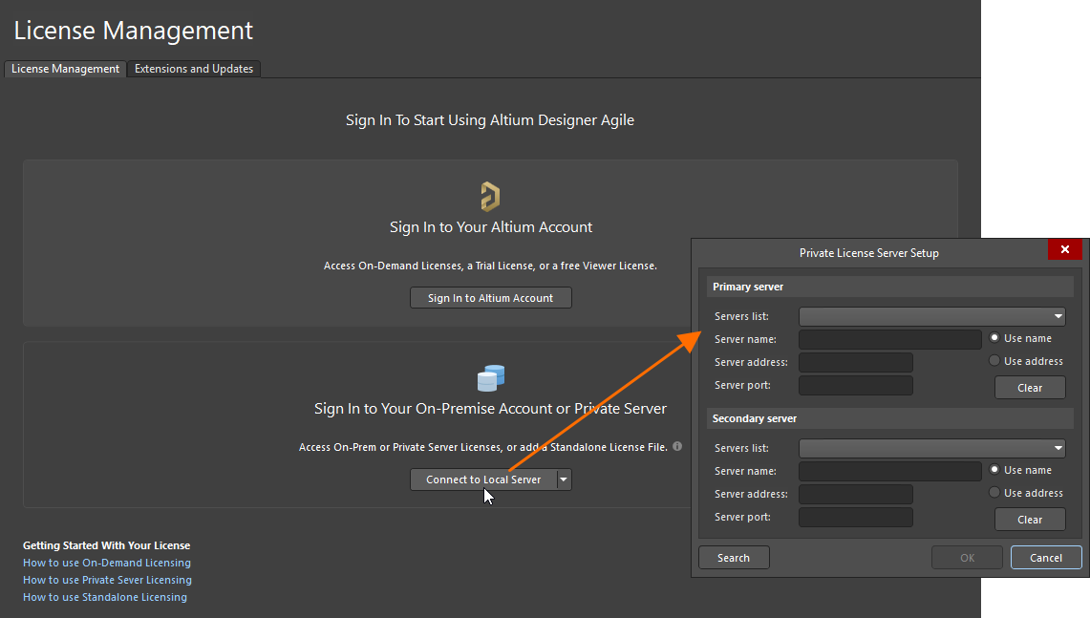This screenshot has height=618, width=1090.
Task: Click the private server database icon
Action: click(490, 378)
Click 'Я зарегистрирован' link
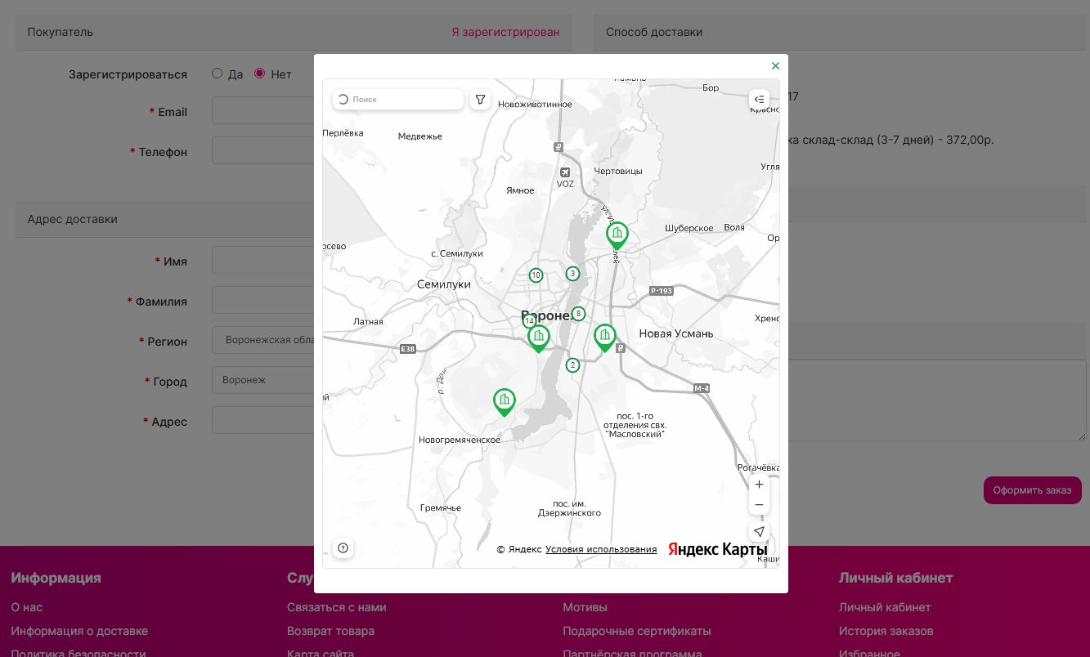The image size is (1090, 657). point(505,33)
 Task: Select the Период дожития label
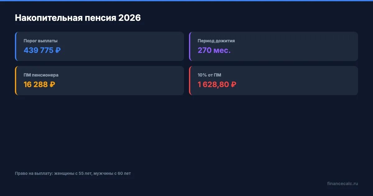coord(216,41)
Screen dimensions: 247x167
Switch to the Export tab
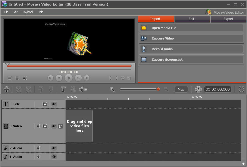(228, 19)
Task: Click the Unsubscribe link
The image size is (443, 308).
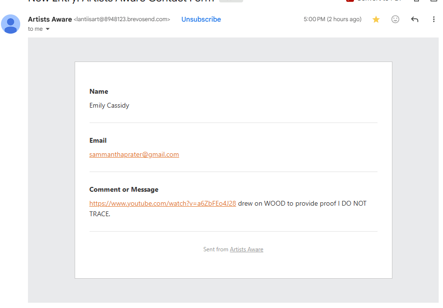Action: (201, 19)
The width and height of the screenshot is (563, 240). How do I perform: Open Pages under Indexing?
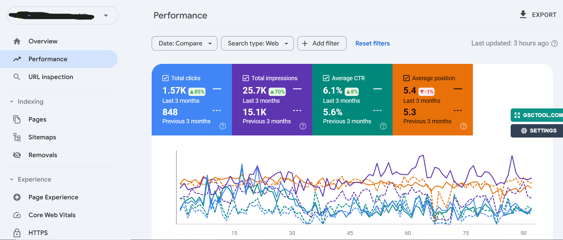point(37,119)
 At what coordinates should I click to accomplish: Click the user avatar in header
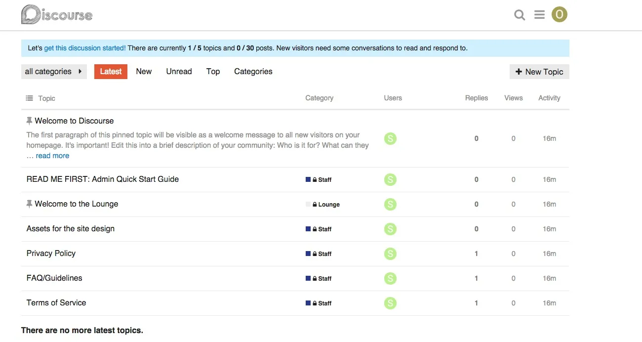click(x=560, y=15)
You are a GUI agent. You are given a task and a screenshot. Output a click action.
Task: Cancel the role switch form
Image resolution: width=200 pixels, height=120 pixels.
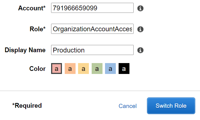[128, 106]
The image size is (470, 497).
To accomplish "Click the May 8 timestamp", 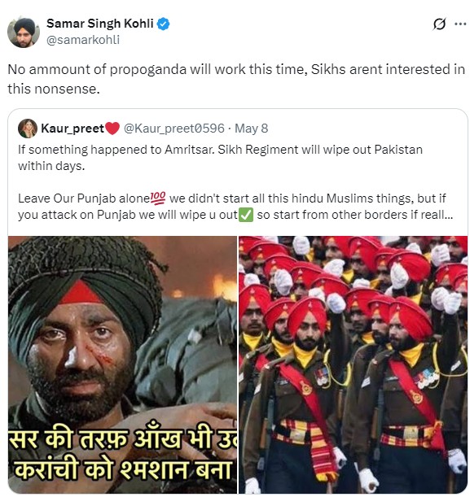I will pos(252,129).
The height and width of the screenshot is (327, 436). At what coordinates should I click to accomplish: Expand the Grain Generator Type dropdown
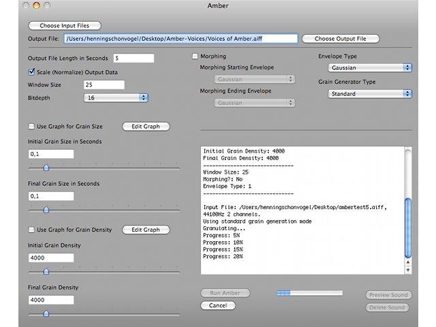coord(370,94)
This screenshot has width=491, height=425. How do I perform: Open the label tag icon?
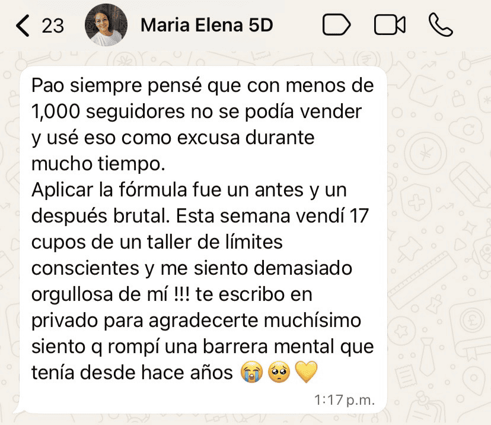(x=336, y=25)
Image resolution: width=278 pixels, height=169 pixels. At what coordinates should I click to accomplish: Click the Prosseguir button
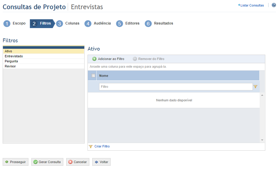(x=15, y=162)
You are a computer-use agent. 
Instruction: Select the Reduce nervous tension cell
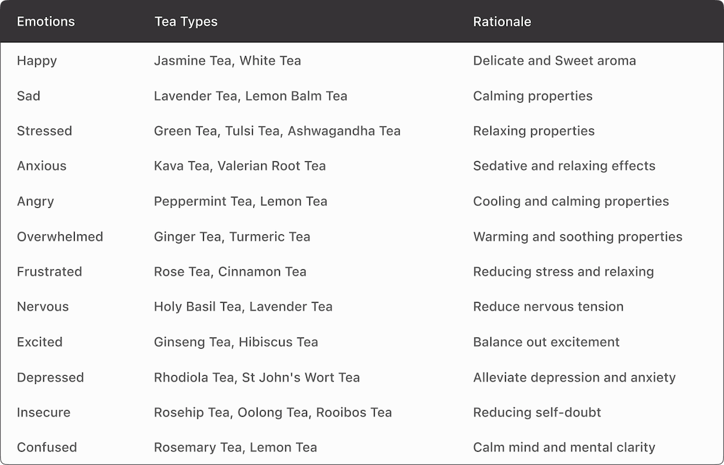(x=548, y=306)
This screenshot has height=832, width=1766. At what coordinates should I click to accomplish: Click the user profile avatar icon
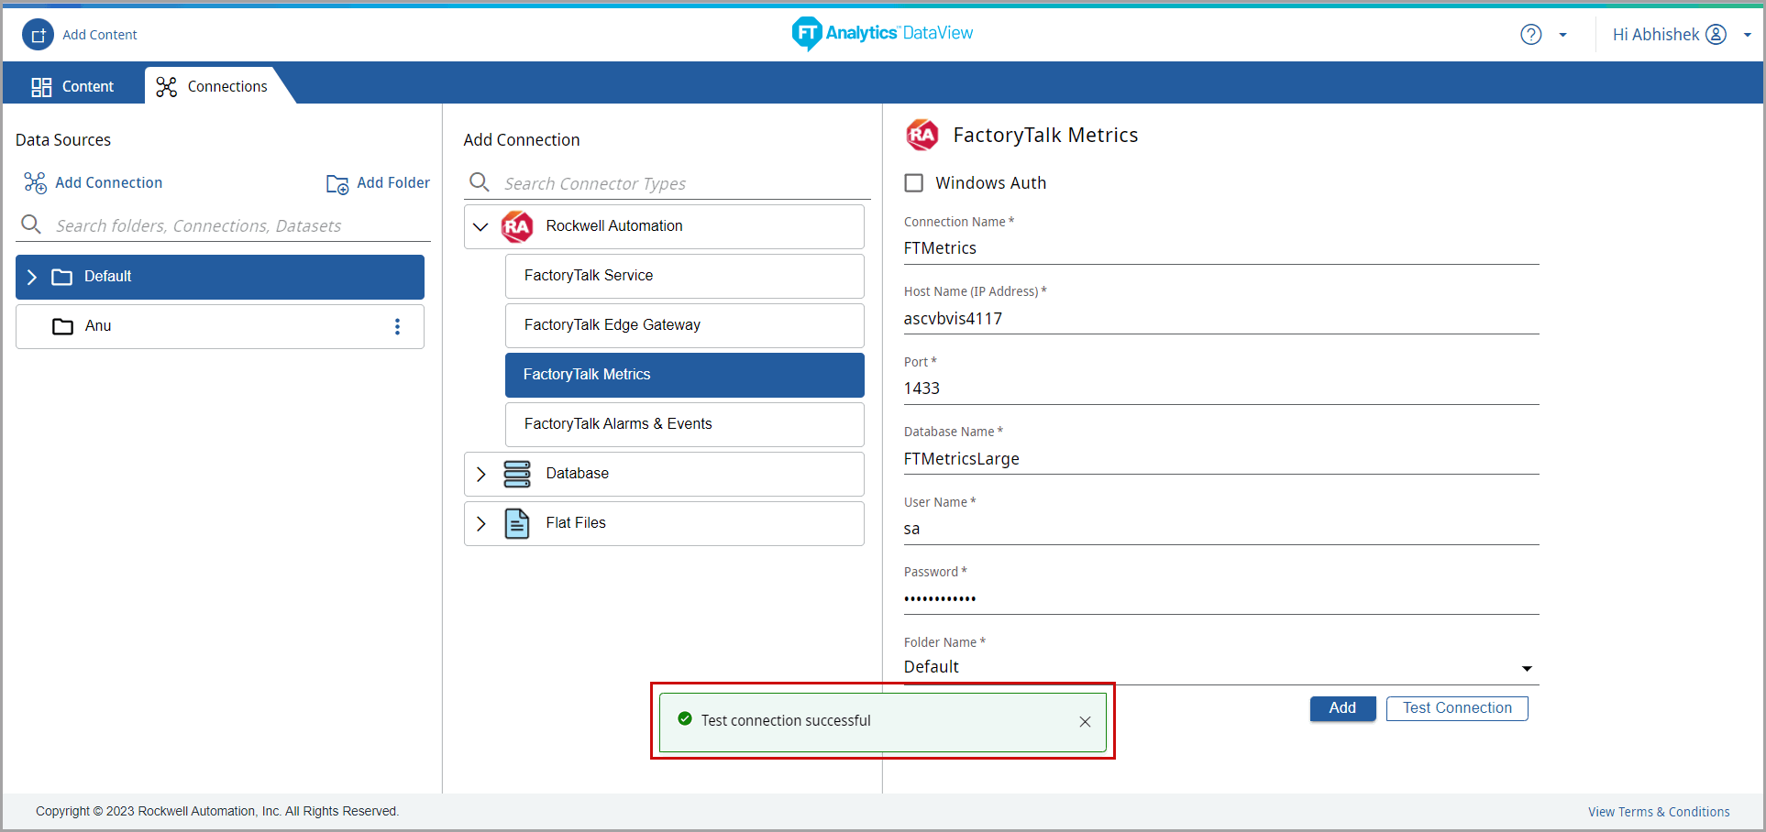(1716, 35)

___

TASK STATEMENT -> Please filter the listing down to lines that include the word "agent".

RESPONSE TO THE EXERCISE ->
You are a GUI agent. You are given a task and a screenshot. Output a click action.
You are a computer-use agent. 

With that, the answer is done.